I guess the auto white balance works differently for both cameras. I don't know any other reason for this.


----------



## sujoyp (Jan 26, 2013)

no but I wanted to know was it yellowish or whitish actually....like under tubelight it will be whitish/blueish and under sunlight shade it will be yellowish...which of the cam took the whitebalance correctly


----------



## Gen.Libeb (Jan 26, 2013)

sujoyp said:


> no but I wanted to know was it yellowish or whitish actually....like under tubelight it will be whitish/blueish and under sunlight shade it will be yellowish...which of the cam took the whitebalance correctly



I had a tubelight & a couple of bulbs (yellow ones ) on during the shot. The GTA stuff is correct on the right, but the wall is a bit more yellowish. 

More comparison, Optical vs Digital zoom this time. The H55 with 10X optical zoom & the S110 with 5X optical + 5x digital zoom.
The H55 photo was taken sometime earlier. The S110 pic was taken tonight.  
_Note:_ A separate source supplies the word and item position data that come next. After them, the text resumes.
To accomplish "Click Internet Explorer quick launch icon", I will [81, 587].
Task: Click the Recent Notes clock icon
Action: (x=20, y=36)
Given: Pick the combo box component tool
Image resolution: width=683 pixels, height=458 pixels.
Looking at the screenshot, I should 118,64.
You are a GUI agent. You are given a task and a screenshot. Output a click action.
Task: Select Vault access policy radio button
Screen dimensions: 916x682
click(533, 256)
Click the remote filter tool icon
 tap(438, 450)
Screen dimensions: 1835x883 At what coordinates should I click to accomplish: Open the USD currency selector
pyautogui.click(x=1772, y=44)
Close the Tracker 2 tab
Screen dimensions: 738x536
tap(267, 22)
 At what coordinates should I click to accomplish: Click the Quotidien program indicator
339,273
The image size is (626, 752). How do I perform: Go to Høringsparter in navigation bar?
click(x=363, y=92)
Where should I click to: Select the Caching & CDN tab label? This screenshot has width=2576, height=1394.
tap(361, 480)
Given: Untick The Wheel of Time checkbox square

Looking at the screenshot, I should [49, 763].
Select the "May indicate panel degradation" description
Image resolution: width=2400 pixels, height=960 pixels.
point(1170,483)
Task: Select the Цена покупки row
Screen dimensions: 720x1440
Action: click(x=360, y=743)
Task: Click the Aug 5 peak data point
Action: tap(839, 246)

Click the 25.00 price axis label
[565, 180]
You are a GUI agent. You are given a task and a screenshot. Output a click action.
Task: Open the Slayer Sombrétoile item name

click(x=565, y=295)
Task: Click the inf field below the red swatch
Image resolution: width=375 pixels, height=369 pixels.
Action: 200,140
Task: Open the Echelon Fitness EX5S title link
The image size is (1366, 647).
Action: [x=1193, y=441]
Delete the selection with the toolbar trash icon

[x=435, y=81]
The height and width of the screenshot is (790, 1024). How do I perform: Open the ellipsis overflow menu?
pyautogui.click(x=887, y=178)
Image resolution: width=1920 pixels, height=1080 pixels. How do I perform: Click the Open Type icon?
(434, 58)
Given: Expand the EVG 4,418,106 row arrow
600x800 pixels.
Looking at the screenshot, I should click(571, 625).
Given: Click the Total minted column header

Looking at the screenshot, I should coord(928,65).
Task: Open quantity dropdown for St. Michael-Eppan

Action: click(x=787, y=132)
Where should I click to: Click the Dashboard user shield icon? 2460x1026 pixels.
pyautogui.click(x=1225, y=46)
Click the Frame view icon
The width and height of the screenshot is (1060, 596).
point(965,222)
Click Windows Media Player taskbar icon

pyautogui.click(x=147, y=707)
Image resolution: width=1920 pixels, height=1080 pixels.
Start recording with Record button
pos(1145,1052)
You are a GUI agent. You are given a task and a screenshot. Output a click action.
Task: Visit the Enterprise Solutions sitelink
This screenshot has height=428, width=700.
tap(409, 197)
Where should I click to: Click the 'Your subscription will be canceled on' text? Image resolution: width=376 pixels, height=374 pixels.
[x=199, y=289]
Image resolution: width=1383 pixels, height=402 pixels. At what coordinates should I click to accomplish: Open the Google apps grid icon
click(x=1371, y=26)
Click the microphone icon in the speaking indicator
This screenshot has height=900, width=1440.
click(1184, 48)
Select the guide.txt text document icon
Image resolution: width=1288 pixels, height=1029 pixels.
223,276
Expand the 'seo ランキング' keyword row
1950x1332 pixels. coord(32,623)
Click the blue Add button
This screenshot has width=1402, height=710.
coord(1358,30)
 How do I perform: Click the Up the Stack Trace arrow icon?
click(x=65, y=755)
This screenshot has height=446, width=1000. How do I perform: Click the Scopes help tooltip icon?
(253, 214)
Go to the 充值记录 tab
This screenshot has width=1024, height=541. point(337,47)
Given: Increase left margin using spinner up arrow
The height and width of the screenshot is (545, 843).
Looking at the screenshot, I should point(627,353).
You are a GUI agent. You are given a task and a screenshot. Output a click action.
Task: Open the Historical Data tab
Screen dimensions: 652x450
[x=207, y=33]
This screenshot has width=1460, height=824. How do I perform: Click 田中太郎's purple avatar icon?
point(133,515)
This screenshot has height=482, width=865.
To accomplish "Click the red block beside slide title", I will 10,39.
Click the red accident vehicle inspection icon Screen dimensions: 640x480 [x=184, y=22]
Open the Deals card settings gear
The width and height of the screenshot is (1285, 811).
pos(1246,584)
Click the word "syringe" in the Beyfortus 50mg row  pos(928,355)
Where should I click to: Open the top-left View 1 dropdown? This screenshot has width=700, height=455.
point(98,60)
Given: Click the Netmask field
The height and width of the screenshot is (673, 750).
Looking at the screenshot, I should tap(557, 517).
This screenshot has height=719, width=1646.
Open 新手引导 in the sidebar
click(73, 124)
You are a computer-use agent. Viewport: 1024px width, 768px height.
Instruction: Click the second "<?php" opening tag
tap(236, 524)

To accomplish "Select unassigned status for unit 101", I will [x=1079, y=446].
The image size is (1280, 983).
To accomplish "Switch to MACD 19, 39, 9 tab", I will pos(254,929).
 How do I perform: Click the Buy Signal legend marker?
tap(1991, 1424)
*www.thinkdigit.com/forum/attachment.php?attachmentid=8645&d=1359220669


----------



## nac (Jan 26, 2013)

Hey! It's not a fair comparison.


----------



## Gen.Libeb (Jan 26, 2013)

nac said:


> Hey! It's not a fair comparison.


Of course its not fair, but if I compare them both at 5X on a suitable subject, the s110 wins easily (not fair either).  
Comparison would be fair if both cams are of similar type, Anyways all this was just for fun.


----------